** HOW TO COMPLETE THIS TASK **
What is needed is a word-for-word copy of the records below.

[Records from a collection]

⟨

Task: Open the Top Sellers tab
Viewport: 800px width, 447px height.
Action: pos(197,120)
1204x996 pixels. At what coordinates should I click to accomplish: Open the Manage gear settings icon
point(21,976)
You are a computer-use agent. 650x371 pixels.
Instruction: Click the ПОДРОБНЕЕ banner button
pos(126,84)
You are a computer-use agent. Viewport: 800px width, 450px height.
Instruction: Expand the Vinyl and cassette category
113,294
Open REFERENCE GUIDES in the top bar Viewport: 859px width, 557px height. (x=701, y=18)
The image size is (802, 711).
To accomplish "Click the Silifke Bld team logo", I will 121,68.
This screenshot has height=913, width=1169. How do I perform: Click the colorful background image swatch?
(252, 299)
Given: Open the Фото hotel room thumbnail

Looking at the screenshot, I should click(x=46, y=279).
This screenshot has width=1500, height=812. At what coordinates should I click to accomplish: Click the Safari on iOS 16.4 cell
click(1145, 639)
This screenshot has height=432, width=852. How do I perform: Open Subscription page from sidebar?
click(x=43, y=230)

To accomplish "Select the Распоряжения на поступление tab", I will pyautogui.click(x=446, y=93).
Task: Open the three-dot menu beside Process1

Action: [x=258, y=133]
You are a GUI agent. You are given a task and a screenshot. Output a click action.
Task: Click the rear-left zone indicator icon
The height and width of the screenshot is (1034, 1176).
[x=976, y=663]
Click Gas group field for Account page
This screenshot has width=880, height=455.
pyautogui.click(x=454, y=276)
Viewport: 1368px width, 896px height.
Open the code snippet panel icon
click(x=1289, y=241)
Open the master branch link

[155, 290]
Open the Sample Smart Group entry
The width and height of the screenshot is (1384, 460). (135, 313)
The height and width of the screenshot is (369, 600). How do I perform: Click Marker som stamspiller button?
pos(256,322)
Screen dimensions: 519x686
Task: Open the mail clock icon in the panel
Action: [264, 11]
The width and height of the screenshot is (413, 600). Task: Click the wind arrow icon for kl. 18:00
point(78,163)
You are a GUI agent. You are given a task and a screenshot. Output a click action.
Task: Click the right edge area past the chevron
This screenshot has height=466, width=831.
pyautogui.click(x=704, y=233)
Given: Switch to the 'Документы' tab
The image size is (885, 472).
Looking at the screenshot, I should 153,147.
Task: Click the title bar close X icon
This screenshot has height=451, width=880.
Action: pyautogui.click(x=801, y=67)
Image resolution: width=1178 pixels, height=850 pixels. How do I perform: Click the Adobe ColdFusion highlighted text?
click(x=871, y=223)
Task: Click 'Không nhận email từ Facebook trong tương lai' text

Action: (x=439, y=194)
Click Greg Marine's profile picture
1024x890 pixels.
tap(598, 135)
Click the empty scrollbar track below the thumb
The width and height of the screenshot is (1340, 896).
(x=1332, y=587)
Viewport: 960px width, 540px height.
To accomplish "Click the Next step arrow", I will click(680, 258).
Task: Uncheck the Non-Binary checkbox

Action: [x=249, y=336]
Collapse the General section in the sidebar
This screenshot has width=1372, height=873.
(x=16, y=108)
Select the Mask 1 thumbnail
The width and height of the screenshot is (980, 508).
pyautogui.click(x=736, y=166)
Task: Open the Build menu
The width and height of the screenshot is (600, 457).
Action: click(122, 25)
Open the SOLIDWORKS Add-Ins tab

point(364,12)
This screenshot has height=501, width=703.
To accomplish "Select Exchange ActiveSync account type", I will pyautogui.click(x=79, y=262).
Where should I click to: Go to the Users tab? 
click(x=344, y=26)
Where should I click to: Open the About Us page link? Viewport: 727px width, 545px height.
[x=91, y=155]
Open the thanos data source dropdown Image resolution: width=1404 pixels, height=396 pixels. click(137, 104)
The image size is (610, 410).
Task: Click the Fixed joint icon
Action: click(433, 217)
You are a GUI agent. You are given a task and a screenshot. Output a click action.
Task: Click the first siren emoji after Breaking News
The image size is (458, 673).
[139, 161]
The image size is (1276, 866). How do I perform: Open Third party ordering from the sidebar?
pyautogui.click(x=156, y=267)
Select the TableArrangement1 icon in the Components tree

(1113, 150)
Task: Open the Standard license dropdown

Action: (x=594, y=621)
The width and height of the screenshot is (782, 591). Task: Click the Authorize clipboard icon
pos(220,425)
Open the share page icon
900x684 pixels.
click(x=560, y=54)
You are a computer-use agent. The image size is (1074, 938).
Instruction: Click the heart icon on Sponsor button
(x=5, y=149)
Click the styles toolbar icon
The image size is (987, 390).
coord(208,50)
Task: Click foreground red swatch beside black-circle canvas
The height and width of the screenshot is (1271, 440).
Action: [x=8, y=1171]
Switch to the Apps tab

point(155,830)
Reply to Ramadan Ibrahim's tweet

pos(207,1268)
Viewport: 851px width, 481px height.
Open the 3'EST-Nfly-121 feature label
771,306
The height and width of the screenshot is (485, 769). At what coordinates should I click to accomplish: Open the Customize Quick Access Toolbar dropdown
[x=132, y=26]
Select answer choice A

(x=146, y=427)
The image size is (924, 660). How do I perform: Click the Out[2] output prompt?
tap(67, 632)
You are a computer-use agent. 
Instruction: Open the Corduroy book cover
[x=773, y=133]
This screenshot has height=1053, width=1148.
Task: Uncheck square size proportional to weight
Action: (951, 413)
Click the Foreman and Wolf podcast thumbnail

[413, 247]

⟩

** RESULT **
Task: Open the Top Sellers tab
Viewport: 800px width, 447px height.
Action: pos(197,120)
1204x996 pixels. At what coordinates should I click to accomplish: Open the Manage gear settings icon
point(21,976)
You are a computer-use agent. 650x371 pixels.
Instruction: Click the ПОДРОБНЕЕ banner button
pos(126,84)
You are a computer-use agent. Viewport: 800px width, 450px height.
Instruction: Expand the Vinyl and cassette category
113,294
Open REFERENCE GUIDES in the top bar Viewport: 859px width, 557px height. (x=701, y=18)
The image size is (802, 711).
To accomplish "Click the Silifke Bld team logo", I will 121,68.
This screenshot has height=913, width=1169. How do I perform: Click the colorful background image swatch?
(252, 299)
Given: Open the Фото hotel room thumbnail

Looking at the screenshot, I should click(x=46, y=279).
This screenshot has width=1500, height=812. At what coordinates should I click to accomplish: Click the Safari on iOS 16.4 cell
click(1145, 639)
This screenshot has height=432, width=852. How do I perform: Open Subscription page from sidebar?
click(x=43, y=230)

To accomplish "Select the Распоряжения на поступление tab", I will pyautogui.click(x=446, y=93).
Task: Open the three-dot menu beside Process1

Action: [x=258, y=133]
You are a GUI agent. You are given a task and a screenshot. Output a click action.
Task: Click the rear-left zone indicator icon
The height and width of the screenshot is (1034, 1176).
[x=976, y=663]
Click Gas group field for Account page
This screenshot has width=880, height=455.
pyautogui.click(x=454, y=276)
Viewport: 1368px width, 896px height.
Open the code snippet panel icon
click(x=1289, y=241)
Open the master branch link

[155, 290]
Open the Sample Smart Group entry
The width and height of the screenshot is (1384, 460). (135, 313)
The height and width of the screenshot is (369, 600). How do I perform: Click Marker som stamspiller button?
pos(256,322)
Screen dimensions: 519x686
Task: Open the mail clock icon in the panel
Action: [264, 11]
The width and height of the screenshot is (413, 600). Task: Click the wind arrow icon for kl. 18:00
point(78,163)
You are a GUI agent. You are given a task and a screenshot. Output a click action.
Task: Click the right edge area past the chevron
This screenshot has height=466, width=831.
pyautogui.click(x=704, y=233)
Given: Switch to the 'Документы' tab
The image size is (885, 472).
Looking at the screenshot, I should 153,147.
Task: Click the title bar close X icon
This screenshot has height=451, width=880.
Action: pyautogui.click(x=801, y=67)
Image resolution: width=1178 pixels, height=850 pixels. How do I perform: Click the Adobe ColdFusion highlighted text?
click(x=871, y=223)
Task: Click 'Không nhận email từ Facebook trong tương lai' text

Action: (x=439, y=194)
Click Greg Marine's profile picture
1024x890 pixels.
tap(598, 135)
Click the empty scrollbar track below the thumb
The width and height of the screenshot is (1340, 896).
(x=1332, y=587)
Viewport: 960px width, 540px height.
To accomplish "Click the Next step arrow", I will click(680, 258).
Task: Uncheck the Non-Binary checkbox

Action: [x=249, y=336]
Collapse the General section in the sidebar
This screenshot has width=1372, height=873.
(x=16, y=108)
Select the Mask 1 thumbnail
The width and height of the screenshot is (980, 508).
pyautogui.click(x=736, y=166)
Task: Open the Build menu
The width and height of the screenshot is (600, 457).
Action: click(122, 25)
Open the SOLIDWORKS Add-Ins tab

point(364,12)
This screenshot has height=501, width=703.
To accomplish "Select Exchange ActiveSync account type", I will pyautogui.click(x=79, y=262).
Where should I click to: Go to the Users tab? 
click(x=344, y=26)
Where should I click to: Open the About Us page link? Viewport: 727px width, 545px height.
[x=91, y=155]
Open the thanos data source dropdown Image resolution: width=1404 pixels, height=396 pixels. click(137, 104)
The image size is (610, 410).
Task: Click the Fixed joint icon
Action: click(433, 217)
You are a GUI agent. You are given a task and a screenshot. Output a click action.
Task: Click the first siren emoji after Breaking News
The image size is (458, 673).
[139, 161]
The image size is (1276, 866). How do I perform: Open Third party ordering from the sidebar?
pyautogui.click(x=156, y=267)
Select the TableArrangement1 icon in the Components tree

(1113, 150)
Task: Open the Standard license dropdown

Action: (x=594, y=621)
The width and height of the screenshot is (782, 591). Task: Click the Authorize clipboard icon
pos(220,425)
Open the share page icon
900x684 pixels.
click(x=560, y=54)
You are a computer-use agent. The image size is (1074, 938).
Instruction: Click the heart icon on Sponsor button
(x=5, y=149)
Click the styles toolbar icon
The image size is (987, 390).
coord(208,50)
Task: Click foreground red swatch beside black-circle canvas
The height and width of the screenshot is (1271, 440).
Action: [x=8, y=1171]
Switch to the Apps tab

point(155,830)
Reply to Ramadan Ibrahim's tweet

pos(207,1268)
Viewport: 851px width, 481px height.
Open the 3'EST-Nfly-121 feature label
771,306
The height and width of the screenshot is (485, 769). At what coordinates should I click to accomplish: Open the Customize Quick Access Toolbar dropdown
[x=132, y=26]
Select answer choice A

(x=146, y=427)
The image size is (924, 660). How do I perform: Click the Out[2] output prompt?
tap(67, 632)
You are a computer-use agent. 
Instruction: Open the Corduroy book cover
[x=773, y=133]
This screenshot has height=1053, width=1148.
Task: Uncheck square size proportional to weight
Action: (951, 413)
Click the Foreman and Wolf podcast thumbnail

[413, 247]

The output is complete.